- TASK DETAILS
All of the data beneath this instruction is to be transcribed word for word.

(Saved entries)
━━━━━━━━━━━━━━━━━━━━

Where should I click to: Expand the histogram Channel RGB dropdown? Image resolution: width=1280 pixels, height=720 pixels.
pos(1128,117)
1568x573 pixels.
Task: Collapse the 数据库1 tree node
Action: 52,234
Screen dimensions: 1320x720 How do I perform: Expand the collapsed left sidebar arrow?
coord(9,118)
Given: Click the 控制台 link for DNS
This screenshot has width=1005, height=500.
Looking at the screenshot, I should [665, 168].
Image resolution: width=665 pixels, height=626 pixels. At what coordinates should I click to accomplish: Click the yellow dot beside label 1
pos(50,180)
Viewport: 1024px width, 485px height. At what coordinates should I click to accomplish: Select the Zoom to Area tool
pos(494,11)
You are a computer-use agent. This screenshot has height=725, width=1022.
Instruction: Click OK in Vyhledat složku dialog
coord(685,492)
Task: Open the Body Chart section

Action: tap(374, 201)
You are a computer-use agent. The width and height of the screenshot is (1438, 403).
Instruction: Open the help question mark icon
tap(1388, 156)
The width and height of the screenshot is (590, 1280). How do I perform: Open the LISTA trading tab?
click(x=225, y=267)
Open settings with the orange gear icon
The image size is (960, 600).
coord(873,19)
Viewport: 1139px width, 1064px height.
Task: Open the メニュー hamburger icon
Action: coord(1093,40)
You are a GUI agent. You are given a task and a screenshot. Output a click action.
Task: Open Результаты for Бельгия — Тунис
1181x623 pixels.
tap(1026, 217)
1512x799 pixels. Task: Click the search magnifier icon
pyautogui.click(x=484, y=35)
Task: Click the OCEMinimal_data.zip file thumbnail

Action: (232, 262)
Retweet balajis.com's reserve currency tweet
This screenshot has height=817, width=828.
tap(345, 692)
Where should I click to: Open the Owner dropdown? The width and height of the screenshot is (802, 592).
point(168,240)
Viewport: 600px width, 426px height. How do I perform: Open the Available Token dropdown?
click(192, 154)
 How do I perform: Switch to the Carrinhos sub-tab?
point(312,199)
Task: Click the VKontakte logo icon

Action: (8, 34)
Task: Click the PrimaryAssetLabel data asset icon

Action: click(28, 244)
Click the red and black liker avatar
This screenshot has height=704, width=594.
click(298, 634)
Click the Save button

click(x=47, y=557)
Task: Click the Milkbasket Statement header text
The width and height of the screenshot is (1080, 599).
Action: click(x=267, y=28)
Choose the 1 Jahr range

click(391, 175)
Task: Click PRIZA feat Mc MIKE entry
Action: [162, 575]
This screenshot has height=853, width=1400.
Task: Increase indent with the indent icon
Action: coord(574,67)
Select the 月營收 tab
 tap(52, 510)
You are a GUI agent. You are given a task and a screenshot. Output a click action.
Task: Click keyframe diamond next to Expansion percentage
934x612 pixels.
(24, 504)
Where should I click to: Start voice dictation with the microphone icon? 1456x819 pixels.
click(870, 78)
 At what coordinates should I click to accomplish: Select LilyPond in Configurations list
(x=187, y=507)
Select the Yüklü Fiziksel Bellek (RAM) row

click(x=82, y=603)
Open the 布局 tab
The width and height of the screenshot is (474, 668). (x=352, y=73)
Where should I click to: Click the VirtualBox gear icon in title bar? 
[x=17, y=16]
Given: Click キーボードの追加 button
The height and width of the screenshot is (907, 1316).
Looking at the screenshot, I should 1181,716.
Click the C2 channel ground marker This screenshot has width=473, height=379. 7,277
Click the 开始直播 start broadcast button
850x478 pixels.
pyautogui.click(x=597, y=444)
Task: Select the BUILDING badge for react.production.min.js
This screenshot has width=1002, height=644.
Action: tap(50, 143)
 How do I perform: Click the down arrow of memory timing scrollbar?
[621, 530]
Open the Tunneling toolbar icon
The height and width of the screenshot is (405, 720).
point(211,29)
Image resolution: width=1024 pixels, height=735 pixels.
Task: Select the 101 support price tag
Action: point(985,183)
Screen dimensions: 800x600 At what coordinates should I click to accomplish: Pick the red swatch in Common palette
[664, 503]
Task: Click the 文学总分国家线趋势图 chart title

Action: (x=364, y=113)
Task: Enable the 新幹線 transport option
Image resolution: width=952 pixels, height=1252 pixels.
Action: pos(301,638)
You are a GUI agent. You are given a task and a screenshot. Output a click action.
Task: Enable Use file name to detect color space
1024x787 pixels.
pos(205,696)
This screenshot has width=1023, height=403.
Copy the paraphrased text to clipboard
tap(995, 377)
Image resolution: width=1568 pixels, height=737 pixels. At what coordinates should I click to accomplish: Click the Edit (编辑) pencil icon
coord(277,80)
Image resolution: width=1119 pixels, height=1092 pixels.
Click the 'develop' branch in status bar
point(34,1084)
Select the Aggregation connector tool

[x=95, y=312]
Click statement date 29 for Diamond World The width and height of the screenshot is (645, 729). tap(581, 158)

━━━━━━━━━━━━━━━━━━━━

- RESPONSE BOX
Where should I click to: Expand the histogram Channel RGB dropdown? Image resolution: width=1280 pixels, height=720 pixels.
pos(1128,117)
1568x573 pixels.
Task: Collapse the 数据库1 tree node
Action: 52,234
Screen dimensions: 1320x720 How do I perform: Expand the collapsed left sidebar arrow?
coord(9,118)
Given: Click the 控制台 link for DNS
This screenshot has width=1005, height=500.
Looking at the screenshot, I should [665, 168].
Image resolution: width=665 pixels, height=626 pixels. At what coordinates should I click to accomplish: Click the yellow dot beside label 1
pos(50,180)
Viewport: 1024px width, 485px height. At what coordinates should I click to accomplish: Select the Zoom to Area tool
pos(494,11)
You are a computer-use agent. This screenshot has height=725, width=1022.
Instruction: Click OK in Vyhledat složku dialog
coord(685,492)
Task: Open the Body Chart section

Action: tap(374, 201)
You are a computer-use agent. The width and height of the screenshot is (1438, 403).
Instruction: Open the help question mark icon
tap(1388, 156)
The width and height of the screenshot is (590, 1280). How do I perform: Open the LISTA trading tab?
click(x=225, y=267)
Open settings with the orange gear icon
The image size is (960, 600).
coord(873,19)
Viewport: 1139px width, 1064px height.
Task: Open the メニュー hamburger icon
Action: coord(1093,40)
You are a GUI agent. You are given a task and a screenshot. Output a click action.
Task: Open Результаты for Бельгия — Тунис
1181x623 pixels.
tap(1026, 217)
1512x799 pixels. Task: Click the search magnifier icon
pyautogui.click(x=484, y=35)
Task: Click the OCEMinimal_data.zip file thumbnail

Action: (232, 262)
Retweet balajis.com's reserve currency tweet
This screenshot has height=817, width=828.
tap(345, 692)
Where should I click to: Open the Owner dropdown? The width and height of the screenshot is (802, 592).
point(168,240)
Viewport: 600px width, 426px height. How do I perform: Open the Available Token dropdown?
click(192, 154)
 How do I perform: Switch to the Carrinhos sub-tab?
point(312,199)
Task: Click the VKontakte logo icon

Action: (8, 34)
Task: Click the PrimaryAssetLabel data asset icon

Action: click(28, 244)
Click the red and black liker avatar
This screenshot has height=704, width=594.
click(298, 634)
Click the Save button

click(x=47, y=557)
Task: Click the Milkbasket Statement header text
The width and height of the screenshot is (1080, 599).
Action: click(x=267, y=28)
Choose the 1 Jahr range

click(391, 175)
Task: Click PRIZA feat Mc MIKE entry
Action: [162, 575]
This screenshot has height=853, width=1400.
Task: Increase indent with the indent icon
Action: coord(574,67)
Select the 月營收 tab
 tap(52, 510)
You are a GUI agent. You are given a task and a screenshot. Output a click action.
Task: Click keyframe diamond next to Expansion percentage
934x612 pixels.
(24, 504)
Where should I click to: Start voice dictation with the microphone icon? 1456x819 pixels.
click(870, 78)
 At what coordinates should I click to accomplish: Select LilyPond in Configurations list
(x=187, y=507)
Select the Yüklü Fiziksel Bellek (RAM) row

click(x=82, y=603)
Open the 布局 tab
The width and height of the screenshot is (474, 668). (x=352, y=73)
Where should I click to: Click the VirtualBox gear icon in title bar? 
[x=17, y=16]
Given: Click キーボードの追加 button
The height and width of the screenshot is (907, 1316).
Looking at the screenshot, I should 1181,716.
Click the C2 channel ground marker This screenshot has width=473, height=379. 7,277
Click the 开始直播 start broadcast button
850x478 pixels.
pyautogui.click(x=597, y=444)
Task: Select the BUILDING badge for react.production.min.js
This screenshot has width=1002, height=644.
Action: tap(50, 143)
 How do I perform: Click the down arrow of memory timing scrollbar?
[621, 530]
Open the Tunneling toolbar icon
The height and width of the screenshot is (405, 720).
point(211,29)
Image resolution: width=1024 pixels, height=735 pixels.
Task: Select the 101 support price tag
Action: point(985,183)
Screen dimensions: 800x600 At what coordinates should I click to accomplish: Pick the red swatch in Common palette
[664, 503]
Task: Click the 文学总分国家线趋势图 chart title

Action: (x=364, y=113)
Task: Enable the 新幹線 transport option
Image resolution: width=952 pixels, height=1252 pixels.
Action: pos(301,638)
You are a GUI agent. You are given a task and a screenshot. Output a click action.
Task: Enable Use file name to detect color space
1024x787 pixels.
pos(205,696)
This screenshot has width=1023, height=403.
Copy the paraphrased text to clipboard
tap(995, 377)
Image resolution: width=1568 pixels, height=737 pixels. At what coordinates should I click to accomplish: Click the Edit (编辑) pencil icon
coord(277,80)
Image resolution: width=1119 pixels, height=1092 pixels.
Click the 'develop' branch in status bar
point(34,1084)
Select the Aggregation connector tool

[x=95, y=312]
Click statement date 29 for Diamond World The width and height of the screenshot is (645, 729). tap(581, 158)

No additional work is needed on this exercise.